[Exercise requirements]
a – Using the essay on moving to South Bend, decide whether each statement agrees with it: (i) In 2007 the couple had three children. (ii) The couple was moving to South Bend from a Chicago suburb. (iii) One of the couple's twins has cerebral palsy. Answer yes or no for each, and quote the words from the essay that settle it.
b – In the essay on moving to South Bend, how long is the causeway the commute crossed?

[Text segment]
= = = = =
A Community That Cares

Author: Beth Lohmuller Grisoli ’87, ’90M.A.

In 2007, when my husband and I were considering a move to South Bend from a New Orleans suburb, we had three children and were past our impetuous phase. So we did what any practical parents would do. We grabbed a yellow legal pad and printed a list of pros and cons in tidy columns. We would miss family and friends, the French Quarter and the food, but not the commute across the 24-mile-long causeway or the scourges of a Southern summer.

But we had a bigger question. How well would the community support people with intellectual disabilities? This was critical because one of our twins has cerebral palsy, and we had spent years constructing a robust network of trusted doctors, therapists and teachers we couldn’t bubble-wrap and take north.

You can tell a lot about a place by how it treats its most vulnerable; how would South Bend measure up?
= = = = =
[Records from a data collection]
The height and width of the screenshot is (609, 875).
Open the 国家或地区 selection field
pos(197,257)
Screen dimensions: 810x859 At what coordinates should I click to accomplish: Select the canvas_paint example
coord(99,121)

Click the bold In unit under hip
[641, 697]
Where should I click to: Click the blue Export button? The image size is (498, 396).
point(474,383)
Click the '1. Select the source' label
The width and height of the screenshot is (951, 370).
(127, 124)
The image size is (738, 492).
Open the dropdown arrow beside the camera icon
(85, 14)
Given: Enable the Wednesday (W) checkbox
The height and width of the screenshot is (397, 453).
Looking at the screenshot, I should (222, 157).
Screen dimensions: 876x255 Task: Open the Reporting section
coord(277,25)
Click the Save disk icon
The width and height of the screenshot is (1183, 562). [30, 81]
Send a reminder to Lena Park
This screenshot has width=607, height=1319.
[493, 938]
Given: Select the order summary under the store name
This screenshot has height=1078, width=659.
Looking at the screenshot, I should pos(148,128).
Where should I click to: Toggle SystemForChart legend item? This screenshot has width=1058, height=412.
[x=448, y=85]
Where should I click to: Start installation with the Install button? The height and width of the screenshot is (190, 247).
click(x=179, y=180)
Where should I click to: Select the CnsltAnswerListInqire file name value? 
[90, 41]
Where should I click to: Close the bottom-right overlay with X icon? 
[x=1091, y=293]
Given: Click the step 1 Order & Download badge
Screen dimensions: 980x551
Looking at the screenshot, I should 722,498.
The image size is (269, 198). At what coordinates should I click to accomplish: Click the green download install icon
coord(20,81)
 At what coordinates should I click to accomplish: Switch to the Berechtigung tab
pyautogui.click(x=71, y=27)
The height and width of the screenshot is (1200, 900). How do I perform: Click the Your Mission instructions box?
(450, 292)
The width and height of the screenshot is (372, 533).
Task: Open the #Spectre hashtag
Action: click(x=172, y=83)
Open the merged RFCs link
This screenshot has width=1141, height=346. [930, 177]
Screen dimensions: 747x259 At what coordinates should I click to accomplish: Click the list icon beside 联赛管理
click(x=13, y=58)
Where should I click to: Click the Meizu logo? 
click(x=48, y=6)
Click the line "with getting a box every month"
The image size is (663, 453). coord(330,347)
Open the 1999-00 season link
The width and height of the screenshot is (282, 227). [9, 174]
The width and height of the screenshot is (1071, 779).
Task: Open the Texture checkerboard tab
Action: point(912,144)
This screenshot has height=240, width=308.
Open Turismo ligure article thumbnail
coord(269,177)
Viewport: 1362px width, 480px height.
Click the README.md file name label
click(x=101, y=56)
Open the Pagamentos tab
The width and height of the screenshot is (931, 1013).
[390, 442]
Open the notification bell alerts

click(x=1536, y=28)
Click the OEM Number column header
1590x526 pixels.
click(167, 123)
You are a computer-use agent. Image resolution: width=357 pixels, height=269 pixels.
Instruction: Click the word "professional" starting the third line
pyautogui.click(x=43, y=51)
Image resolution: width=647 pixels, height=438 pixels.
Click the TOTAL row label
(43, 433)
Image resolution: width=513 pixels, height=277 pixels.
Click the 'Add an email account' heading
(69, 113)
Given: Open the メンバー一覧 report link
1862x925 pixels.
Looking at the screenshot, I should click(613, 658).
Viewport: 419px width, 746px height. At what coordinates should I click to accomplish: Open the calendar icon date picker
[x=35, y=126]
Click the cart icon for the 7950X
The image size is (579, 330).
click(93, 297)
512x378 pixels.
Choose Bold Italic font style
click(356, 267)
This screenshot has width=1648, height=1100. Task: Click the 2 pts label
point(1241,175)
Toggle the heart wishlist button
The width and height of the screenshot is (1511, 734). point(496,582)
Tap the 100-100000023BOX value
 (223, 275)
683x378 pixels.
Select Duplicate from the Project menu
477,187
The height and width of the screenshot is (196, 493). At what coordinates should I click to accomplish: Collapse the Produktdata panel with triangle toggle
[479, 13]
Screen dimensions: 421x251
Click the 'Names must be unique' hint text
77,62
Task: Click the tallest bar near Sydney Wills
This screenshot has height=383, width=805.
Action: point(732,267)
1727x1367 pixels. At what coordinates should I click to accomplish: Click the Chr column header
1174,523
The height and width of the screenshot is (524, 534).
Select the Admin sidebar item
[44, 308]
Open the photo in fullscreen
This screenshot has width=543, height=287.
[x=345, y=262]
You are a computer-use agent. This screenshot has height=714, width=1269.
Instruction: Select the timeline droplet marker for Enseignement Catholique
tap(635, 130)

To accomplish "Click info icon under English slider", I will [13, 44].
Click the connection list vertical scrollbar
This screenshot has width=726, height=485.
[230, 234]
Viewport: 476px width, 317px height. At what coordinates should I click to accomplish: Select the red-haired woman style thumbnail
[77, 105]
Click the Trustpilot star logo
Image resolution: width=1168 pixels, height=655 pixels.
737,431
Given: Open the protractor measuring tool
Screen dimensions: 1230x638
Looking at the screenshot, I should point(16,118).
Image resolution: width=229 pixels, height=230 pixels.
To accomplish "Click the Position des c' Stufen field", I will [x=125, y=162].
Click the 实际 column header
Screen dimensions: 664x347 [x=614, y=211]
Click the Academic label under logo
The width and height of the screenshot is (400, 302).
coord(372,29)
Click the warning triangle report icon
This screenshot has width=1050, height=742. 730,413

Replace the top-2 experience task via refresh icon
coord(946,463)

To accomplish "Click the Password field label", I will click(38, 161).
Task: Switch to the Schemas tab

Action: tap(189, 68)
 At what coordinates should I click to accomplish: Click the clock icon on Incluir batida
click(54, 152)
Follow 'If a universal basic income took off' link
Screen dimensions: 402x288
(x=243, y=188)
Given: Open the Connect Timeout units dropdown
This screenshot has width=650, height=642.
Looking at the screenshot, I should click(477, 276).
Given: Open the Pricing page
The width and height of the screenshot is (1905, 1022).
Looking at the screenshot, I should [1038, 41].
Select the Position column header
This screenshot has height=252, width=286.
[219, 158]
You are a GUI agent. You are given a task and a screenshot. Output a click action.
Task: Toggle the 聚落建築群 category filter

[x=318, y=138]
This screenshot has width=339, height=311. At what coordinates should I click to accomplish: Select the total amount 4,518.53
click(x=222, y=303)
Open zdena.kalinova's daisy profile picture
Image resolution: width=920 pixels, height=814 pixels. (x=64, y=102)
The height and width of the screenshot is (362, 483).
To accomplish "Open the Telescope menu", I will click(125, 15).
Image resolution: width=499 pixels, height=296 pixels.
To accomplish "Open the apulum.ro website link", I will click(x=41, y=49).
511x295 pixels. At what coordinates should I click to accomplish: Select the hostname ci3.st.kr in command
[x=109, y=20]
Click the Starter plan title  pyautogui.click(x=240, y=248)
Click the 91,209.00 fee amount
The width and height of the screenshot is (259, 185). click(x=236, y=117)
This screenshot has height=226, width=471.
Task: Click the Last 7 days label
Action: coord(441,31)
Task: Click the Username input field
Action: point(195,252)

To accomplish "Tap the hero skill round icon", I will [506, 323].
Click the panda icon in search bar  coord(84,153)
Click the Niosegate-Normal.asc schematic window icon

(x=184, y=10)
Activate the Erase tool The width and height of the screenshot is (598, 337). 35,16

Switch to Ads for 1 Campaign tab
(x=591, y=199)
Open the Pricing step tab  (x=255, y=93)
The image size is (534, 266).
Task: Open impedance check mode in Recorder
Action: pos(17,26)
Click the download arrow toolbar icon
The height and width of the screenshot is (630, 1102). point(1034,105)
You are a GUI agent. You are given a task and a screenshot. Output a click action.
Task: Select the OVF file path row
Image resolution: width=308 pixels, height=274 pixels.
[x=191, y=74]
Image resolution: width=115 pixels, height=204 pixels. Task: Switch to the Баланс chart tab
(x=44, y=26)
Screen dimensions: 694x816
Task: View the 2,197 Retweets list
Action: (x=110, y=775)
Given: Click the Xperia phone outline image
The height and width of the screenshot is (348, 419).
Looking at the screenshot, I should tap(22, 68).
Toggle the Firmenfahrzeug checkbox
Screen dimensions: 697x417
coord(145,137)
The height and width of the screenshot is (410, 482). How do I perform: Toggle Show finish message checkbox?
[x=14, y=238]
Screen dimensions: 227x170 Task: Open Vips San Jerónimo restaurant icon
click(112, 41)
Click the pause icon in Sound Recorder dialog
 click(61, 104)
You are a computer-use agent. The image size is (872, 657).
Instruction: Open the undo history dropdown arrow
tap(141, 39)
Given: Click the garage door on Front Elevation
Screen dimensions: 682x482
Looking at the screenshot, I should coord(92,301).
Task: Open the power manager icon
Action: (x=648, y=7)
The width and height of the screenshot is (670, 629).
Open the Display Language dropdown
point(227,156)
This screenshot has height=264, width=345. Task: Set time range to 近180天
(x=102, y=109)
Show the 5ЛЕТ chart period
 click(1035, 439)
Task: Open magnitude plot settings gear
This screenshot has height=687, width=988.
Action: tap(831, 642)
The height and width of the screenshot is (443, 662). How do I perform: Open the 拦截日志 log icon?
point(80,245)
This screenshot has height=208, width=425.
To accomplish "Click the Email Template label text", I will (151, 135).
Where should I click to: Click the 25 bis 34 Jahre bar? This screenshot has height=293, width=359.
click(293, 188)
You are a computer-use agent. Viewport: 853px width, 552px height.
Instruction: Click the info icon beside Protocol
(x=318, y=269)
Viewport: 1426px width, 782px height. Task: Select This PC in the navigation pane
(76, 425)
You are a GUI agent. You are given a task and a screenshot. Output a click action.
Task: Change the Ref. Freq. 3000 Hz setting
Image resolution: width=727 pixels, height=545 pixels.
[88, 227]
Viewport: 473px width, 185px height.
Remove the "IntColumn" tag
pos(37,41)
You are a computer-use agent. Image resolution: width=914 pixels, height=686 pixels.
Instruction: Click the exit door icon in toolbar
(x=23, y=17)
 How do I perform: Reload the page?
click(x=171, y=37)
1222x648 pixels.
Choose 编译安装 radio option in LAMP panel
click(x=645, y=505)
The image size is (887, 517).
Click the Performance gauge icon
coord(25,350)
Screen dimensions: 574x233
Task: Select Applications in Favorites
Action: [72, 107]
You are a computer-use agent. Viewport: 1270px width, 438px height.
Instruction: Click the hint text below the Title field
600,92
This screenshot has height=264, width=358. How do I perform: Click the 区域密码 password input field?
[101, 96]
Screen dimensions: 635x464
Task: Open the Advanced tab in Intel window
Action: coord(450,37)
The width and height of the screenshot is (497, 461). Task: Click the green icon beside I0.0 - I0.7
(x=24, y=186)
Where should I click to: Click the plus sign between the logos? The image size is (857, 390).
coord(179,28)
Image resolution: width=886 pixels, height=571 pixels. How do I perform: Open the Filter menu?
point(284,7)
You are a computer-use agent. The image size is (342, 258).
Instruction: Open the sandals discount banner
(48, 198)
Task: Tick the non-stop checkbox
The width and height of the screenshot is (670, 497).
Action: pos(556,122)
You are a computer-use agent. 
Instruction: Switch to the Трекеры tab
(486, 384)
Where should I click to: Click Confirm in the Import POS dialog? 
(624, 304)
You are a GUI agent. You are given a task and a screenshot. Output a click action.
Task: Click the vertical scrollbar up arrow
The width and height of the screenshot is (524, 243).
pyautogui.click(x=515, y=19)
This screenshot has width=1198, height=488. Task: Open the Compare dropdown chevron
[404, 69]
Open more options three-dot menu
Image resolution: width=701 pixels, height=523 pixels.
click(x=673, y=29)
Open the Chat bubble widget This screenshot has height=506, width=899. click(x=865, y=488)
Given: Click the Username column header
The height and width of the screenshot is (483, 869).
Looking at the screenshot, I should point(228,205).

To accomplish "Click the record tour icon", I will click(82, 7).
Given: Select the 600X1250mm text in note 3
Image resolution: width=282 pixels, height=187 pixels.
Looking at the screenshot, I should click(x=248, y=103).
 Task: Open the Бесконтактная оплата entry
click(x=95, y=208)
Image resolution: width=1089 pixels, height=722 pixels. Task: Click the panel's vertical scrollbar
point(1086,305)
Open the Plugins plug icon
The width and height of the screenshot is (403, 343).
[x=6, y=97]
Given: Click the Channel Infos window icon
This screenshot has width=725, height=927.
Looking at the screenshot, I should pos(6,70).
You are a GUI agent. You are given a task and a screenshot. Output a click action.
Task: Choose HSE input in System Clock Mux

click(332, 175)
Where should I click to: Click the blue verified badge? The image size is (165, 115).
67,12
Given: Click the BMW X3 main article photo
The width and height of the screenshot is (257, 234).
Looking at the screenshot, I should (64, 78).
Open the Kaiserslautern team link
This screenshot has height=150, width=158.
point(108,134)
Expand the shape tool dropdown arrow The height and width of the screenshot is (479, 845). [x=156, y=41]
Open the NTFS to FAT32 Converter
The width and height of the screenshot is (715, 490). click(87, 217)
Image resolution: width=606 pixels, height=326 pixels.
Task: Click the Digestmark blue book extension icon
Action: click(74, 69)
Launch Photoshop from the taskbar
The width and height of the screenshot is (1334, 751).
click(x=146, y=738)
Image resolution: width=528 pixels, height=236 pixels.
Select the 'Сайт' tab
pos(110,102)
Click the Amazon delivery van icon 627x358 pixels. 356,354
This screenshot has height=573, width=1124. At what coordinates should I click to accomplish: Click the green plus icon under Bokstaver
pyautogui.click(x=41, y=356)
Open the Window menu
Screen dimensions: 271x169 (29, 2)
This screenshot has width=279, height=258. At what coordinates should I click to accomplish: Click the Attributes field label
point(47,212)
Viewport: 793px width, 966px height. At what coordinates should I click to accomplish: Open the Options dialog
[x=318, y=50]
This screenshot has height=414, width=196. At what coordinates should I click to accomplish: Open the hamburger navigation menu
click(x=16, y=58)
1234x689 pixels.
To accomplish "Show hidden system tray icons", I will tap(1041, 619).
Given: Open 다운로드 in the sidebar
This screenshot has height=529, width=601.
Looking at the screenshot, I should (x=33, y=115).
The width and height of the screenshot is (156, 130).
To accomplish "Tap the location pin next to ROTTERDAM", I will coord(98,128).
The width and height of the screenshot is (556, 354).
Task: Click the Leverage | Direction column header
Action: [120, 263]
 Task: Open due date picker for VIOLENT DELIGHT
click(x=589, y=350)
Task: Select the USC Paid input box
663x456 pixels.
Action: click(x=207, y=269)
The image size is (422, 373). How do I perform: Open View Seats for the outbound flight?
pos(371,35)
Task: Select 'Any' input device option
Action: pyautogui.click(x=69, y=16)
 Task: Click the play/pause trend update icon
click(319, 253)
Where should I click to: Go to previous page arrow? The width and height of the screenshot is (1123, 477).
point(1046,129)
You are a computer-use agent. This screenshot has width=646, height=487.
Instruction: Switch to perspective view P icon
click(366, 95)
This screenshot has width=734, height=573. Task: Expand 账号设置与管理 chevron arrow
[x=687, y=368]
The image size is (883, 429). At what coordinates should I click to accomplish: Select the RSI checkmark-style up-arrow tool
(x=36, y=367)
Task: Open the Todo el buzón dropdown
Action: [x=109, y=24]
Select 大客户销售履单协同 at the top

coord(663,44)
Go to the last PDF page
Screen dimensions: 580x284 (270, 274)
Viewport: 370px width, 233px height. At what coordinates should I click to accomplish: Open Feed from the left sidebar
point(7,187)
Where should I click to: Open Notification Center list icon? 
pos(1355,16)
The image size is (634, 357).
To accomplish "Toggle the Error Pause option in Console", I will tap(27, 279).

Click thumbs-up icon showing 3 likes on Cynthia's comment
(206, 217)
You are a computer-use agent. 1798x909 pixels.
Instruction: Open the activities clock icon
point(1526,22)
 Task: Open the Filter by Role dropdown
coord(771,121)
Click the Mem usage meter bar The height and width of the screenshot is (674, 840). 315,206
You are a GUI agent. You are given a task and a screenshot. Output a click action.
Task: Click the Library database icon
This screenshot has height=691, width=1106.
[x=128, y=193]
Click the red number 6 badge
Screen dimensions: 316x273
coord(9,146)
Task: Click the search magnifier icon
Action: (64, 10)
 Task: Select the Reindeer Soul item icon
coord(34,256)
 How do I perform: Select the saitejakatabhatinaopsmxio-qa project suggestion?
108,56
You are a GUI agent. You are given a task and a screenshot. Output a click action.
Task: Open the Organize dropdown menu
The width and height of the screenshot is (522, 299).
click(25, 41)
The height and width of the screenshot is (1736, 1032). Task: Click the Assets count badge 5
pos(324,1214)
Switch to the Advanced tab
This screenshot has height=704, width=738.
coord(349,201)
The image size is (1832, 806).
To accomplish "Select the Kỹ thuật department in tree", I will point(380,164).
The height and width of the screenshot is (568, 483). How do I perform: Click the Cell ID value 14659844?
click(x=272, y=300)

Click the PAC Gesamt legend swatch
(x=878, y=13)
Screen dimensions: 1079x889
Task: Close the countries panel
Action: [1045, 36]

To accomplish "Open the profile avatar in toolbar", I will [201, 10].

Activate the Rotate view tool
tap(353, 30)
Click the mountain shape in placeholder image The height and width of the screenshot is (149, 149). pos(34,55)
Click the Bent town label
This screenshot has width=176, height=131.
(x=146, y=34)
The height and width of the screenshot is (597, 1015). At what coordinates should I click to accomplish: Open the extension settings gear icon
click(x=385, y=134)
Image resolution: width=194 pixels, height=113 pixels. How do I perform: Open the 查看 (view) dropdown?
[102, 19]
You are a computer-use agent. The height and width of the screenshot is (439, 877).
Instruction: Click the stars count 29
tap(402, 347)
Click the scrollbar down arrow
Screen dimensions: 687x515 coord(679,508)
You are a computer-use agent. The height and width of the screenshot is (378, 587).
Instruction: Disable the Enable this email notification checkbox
= = = = =
[Solved problems]
a –
(i) Yes: "we had three children"
(ii) No: "a move to South Bend from a New Orleans suburb"
(iii) Yes: "one of our twins has cerebral palsy"

b – It is 24 miles long.